8. “Garra: o poder da paixão e da perseverança”, de Angela Duckworth (2017)
De acordo com a psicóloga Angela Duckworth, a garra sempre se sobrepõe ao talento. Isso é música para os ouvidos de qualquer um inclinado a se identificar mais com a pesada tartaruga da fábula de Esopo do que com a rápida lebre. “Nosso potencial é uma coisa. O que fazemos com ele é outra,” ela escreve. Aqui, a garra é a força para melhorar a habilidade e o desempenho pelo esforço consistente. Pessoas de garra estão sempre dispostas a aprender e são guiadas por uma paixão duradoura. Elas aprendem com seus erros, têm senso de direção e levam vidas mais coerentes.

9. “A divina comédia”, de Dante Alighieri (1308–21)
Esse poema do século XIV é a crônica da superação do cansaço espiritual do poeta Dante ao chegar exausto à meia-idade. Guiado por seu mentor Virgílio, ele viaja do Inferno ao Paraíso, onde finalmente reencontra sua amada Beatrice. A epopeia pode ser lida como uma fábula de advertência cristã ou como uma longa fantasia de vingança na qual muitos dos inimigos pessoais de Dante recebem horríveis castigos por seus atos. Mas também pode ser lida como uma história arquetípica de crescimento espiritual e auto-superação. O descrente Dante é sistematicamente reeducado por seus muitos encontros no Inferno, Purgatório e Paraíso. Os habitantes do Inferno mostram a ele como não viver a vida e o preço das más escolhas. Ao final, purgado de suas próprias fraquezas, Dante alcança um plano espiritual mais elevado e contempla o divino.

10. “A Epopeia de Gilgamés” (entre 2100 e 1200 a.C.)

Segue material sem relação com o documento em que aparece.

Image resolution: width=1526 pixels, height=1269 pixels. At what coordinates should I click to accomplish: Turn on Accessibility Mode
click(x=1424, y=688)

Quase todas as formas de autodesenvolvimento lembram uma missão ou jornada heroica. Essas narrativas mostram o herói ou a heroína se aventurando pelo desconhecido – uma floresta sombria, um reino subterrâneo ou as entranhas de uma criatura. Lá, eles encontram obstáculos e têm de lutar contra um inimigo ou uma tentação. Ao superar esses desafios, eles retornam de suas aventuras transformados e prontos para dividir as lições que aprenderam a fim de ajudar os outros. A mais antiga narrativa desse tipo descreve como o egoísta Gilgamés, rei da Mesopotâmia, retorna de sua jornada com a planta da vida eterna. Mas, ao invés de comê-la sozinho, ele divide a benção com seu povo.